A quick and crude comparison of epidemiological expert forecasts versus Metaculus forecasts for COVID-19
Katherine Milkman on Twitter notes how far off the epidemiological expert forecasts were in the linked sample:
https://twitter.com/katy_milkman/status/1244668082062348291
They gave an average estimate of 20,000 cases. The actual outcome was 122,653 by the stated date in the U.S. That’s off by a factor of 6.13.
I was curious how this compares to the Metaculus community forecast (note: not the machine learning fed one, just the simple median prediction). Unfortunately the interface doesn’t tell me the full distribution at date x, it just says what the median was at the time. If the expert central tendency was off by a factor of 6.13, how far off was it for Metaculus?
I looked into it in this document:
Sadly a direct comparison is not really feasible, since we weren’t predicting the same questions. But suppose if all predictions of importance were inputted into platforms such as the Good Judgement Project Open or Metaculus. Then making comparisons between groups could be trivial and continuous. This isn’t even “experts versus non-experts”. The relevant comparison is at the platform-level. It is “untrackable and unworkable one-off PDFs of somebody’s projections” versus proper scoring and aggregation over time. Since Metaculus accounts can be entirely anonymous, why wouldn’t we want every expert to input their forecast into a track record? That would make it possible to find out if the person is a dart-throwing chimp. You should assume half of them are.
There have been some claims that the 538 article put the wrong date on the expert’s forecasts, and we haven’t been able to figure out whether that’s true or not by contacting them, so unfortunately I wouldn’t use the 538 article by itself.
If I’m reading this Tweet thread correctly, anna wiederkehr from 538 seems to say the graphic was correct and the error really is that much.

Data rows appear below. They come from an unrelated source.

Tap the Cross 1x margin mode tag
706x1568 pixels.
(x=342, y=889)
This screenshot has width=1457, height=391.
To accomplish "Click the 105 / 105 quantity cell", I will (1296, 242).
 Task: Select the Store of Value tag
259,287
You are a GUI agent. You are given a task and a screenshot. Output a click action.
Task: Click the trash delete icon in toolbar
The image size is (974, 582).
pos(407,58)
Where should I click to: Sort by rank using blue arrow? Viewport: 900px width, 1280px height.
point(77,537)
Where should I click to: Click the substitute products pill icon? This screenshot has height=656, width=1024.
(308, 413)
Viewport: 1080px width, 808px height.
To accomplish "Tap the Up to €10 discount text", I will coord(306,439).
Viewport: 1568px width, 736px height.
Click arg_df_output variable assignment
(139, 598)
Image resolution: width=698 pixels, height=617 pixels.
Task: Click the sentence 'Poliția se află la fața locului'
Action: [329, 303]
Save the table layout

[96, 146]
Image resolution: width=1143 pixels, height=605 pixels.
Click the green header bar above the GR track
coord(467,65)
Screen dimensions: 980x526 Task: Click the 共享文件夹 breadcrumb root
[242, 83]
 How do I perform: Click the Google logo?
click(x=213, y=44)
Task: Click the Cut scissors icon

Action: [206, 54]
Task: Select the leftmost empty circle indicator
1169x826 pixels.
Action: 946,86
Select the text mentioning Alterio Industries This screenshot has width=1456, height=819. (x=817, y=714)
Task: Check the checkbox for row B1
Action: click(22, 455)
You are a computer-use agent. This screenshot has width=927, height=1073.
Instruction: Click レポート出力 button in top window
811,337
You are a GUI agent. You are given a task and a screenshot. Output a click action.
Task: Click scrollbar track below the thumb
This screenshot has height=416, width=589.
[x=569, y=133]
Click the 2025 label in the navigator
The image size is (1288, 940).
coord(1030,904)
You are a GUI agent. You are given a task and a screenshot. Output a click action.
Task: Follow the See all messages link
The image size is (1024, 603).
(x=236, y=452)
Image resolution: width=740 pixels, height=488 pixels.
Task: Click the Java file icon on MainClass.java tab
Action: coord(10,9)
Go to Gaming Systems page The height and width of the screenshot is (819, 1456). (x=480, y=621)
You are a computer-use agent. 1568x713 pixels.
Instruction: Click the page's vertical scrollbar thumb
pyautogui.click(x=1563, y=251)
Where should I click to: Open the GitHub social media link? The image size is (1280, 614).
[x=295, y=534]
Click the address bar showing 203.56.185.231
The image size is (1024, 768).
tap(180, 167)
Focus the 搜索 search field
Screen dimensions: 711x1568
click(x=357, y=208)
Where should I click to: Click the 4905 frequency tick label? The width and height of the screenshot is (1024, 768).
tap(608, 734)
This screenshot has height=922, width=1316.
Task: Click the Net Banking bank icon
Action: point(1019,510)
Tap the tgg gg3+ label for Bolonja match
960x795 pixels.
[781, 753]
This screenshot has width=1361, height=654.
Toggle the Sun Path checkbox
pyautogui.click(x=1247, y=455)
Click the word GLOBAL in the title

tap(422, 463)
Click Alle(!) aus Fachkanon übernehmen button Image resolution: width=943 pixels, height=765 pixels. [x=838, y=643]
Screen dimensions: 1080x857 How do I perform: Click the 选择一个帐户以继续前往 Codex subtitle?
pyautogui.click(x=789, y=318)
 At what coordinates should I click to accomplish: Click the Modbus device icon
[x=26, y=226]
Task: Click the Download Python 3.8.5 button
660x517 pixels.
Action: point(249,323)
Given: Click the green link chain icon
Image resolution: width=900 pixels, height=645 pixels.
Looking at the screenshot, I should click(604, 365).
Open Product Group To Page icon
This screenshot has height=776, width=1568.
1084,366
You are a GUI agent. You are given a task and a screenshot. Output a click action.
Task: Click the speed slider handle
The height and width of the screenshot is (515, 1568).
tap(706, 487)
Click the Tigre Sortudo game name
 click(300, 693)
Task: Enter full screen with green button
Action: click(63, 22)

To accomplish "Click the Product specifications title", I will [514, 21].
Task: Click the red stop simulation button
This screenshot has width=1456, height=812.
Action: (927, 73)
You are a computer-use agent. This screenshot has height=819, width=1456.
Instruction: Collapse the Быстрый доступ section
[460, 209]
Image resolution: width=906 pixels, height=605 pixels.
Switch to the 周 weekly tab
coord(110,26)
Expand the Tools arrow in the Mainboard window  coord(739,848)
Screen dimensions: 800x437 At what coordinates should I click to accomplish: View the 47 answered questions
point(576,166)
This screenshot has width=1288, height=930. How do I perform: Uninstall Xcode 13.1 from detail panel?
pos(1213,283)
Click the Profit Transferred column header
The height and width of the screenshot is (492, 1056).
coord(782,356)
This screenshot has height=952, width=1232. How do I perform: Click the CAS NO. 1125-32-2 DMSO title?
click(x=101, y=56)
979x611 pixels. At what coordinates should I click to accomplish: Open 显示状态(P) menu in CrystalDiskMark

https://twitter.com/wiederkehra/status/1245026159529807873?s=20
It is further implied by them in another tweet:
https://twitter.com/wiederkehra/status/1244956725150650368?s=20
It’s worth noting that epidemiologists can do modelling of disease given particular assumptions or policy choices, but they do not make a career out of predicting policies, which is a lot of what this question is about.
I messaged Khorton on Twitter, but just paraphrasing what I said here:
Metaculus predictions are now featured in those surveys (yay!) so I was able to make a more direct comparison for the first survey where you can compare those predictions head-to-head.
tl;dr: Experts have broadly outperformed the Metaculus aggregative predictions, however the differences were not exceptionally large.
UPDATE: With more data, Metaculus users have instead done better again.
Thank you very much! Apologies for not replying to your earlier comment. I was predicting that the Metaculus community prediction would outperform the surveys, and it is gratifying to see.